Thus, potentially the pound receives a new factor of decline since the future of Great Britain and its economic component will depend on trade negotiations. From a technical point of view, most of the indicators (all except the upper linear regression channel) are directed downwards, and the fastest Heiken Ashi indicator does not even signal a correction at the moment.

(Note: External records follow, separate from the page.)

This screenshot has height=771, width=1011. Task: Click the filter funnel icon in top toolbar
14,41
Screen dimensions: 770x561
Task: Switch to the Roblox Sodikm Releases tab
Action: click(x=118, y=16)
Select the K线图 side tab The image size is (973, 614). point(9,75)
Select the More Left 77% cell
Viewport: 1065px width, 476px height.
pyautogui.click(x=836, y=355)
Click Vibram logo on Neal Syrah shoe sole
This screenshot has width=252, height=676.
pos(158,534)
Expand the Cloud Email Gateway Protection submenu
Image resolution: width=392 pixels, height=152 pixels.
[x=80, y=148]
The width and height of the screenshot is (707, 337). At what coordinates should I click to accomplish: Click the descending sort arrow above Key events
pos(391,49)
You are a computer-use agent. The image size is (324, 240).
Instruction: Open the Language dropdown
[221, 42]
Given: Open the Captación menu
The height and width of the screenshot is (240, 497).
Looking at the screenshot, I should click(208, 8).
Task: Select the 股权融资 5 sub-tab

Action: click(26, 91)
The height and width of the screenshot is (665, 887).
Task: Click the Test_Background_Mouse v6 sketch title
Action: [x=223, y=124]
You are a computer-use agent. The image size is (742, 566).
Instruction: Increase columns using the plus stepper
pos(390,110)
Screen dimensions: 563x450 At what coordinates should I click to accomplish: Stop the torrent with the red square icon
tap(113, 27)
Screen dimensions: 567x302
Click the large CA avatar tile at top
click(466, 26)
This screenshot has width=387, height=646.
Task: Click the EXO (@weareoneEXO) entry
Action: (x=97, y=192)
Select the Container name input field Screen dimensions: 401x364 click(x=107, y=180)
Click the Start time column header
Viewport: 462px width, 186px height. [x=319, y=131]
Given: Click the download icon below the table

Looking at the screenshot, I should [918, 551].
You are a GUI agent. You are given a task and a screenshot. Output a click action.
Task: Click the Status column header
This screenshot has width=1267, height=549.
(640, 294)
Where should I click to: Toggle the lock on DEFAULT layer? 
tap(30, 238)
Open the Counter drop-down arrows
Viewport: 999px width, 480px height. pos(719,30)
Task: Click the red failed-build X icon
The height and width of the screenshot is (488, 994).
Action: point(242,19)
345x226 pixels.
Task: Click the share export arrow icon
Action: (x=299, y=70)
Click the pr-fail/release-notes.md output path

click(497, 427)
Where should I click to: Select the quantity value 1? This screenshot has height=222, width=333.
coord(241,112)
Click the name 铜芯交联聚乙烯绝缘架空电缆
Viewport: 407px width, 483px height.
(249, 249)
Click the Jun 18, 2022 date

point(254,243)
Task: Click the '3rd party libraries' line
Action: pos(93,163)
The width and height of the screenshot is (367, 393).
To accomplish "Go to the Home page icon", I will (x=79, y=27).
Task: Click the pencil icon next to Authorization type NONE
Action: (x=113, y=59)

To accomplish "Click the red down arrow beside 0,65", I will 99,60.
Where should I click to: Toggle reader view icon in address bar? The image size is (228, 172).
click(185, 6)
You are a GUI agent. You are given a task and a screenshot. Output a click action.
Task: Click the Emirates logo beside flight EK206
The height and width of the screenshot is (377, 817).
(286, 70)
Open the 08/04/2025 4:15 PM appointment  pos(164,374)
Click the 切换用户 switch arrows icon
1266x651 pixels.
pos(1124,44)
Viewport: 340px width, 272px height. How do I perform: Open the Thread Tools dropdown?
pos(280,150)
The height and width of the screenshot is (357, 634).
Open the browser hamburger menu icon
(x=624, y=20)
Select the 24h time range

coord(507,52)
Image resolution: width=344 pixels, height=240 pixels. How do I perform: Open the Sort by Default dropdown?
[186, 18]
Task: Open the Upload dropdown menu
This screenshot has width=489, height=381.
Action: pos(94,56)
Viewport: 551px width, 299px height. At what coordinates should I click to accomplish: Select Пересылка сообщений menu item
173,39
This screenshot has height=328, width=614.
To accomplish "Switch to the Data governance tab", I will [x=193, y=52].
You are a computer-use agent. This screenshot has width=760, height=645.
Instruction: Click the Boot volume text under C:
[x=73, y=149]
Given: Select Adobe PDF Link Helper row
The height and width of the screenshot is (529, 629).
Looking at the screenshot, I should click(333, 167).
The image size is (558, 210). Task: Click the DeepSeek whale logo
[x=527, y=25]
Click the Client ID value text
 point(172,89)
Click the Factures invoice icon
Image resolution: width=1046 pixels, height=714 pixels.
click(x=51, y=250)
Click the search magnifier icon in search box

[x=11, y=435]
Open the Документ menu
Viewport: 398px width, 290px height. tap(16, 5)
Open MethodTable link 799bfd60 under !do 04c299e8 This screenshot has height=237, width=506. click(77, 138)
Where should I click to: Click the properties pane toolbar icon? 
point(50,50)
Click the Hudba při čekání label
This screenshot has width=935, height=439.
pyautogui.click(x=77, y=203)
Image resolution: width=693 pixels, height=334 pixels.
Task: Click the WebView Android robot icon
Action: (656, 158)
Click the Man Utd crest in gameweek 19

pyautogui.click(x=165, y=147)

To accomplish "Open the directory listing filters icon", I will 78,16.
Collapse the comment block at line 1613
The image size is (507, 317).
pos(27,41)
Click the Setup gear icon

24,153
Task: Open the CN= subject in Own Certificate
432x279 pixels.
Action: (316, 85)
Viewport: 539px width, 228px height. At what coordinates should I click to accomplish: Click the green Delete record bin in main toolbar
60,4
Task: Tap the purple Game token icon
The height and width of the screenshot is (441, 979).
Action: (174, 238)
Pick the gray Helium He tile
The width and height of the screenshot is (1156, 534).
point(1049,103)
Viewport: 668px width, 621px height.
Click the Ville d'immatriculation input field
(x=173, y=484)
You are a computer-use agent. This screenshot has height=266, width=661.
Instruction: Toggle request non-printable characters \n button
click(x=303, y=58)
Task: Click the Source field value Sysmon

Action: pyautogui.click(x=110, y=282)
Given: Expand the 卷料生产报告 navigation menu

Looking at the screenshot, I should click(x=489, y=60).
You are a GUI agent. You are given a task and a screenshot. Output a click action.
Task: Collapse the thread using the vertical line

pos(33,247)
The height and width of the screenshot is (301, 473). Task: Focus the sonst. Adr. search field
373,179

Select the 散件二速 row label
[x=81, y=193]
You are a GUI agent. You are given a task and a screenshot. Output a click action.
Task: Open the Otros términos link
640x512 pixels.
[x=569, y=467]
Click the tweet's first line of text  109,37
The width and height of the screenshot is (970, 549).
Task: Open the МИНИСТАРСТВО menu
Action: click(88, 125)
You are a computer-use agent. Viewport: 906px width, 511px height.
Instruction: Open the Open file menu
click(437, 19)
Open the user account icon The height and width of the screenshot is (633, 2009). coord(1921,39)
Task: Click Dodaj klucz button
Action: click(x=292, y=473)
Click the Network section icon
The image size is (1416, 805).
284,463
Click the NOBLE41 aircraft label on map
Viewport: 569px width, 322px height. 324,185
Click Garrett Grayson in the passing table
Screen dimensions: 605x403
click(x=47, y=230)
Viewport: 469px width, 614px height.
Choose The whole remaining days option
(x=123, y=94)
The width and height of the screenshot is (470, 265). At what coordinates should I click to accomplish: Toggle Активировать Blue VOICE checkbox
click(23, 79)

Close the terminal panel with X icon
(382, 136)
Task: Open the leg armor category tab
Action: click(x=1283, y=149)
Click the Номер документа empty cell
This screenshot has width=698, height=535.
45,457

The average volatility of the pound-dollar pair over the past 5 days is 94 points, still slightly lower, but remaining at a fairly high level. According to the current level of volatility, the working channel on January 14 is limited to the levels of 1.2903 and 1,3079, and we expect to work out the lower limit of the volatility channel by the end of today. The beginning of the correction, as before, is signaled by the Heiken Ashi indicator with a turn upwards.
Nearest support levels:
S1 – 1.2939
S2 – 1.2878
S3 – 1.2817
Nearest resistance levels:
R1 – 1.3000
R2 – 1.3062
R3 – 1.3123
The GBP/USD pair continues to move down. Thus, traders are advised to remain in the sales of the British pound with the targets of 1.2939 and 1.2903, as there are no signs of the beginning of correction now. It is recommended to buy the British currency not earlier than the return of the pair above the moving average, but even in this case, it should be remembered that the fundamental background is not on the side of the pound.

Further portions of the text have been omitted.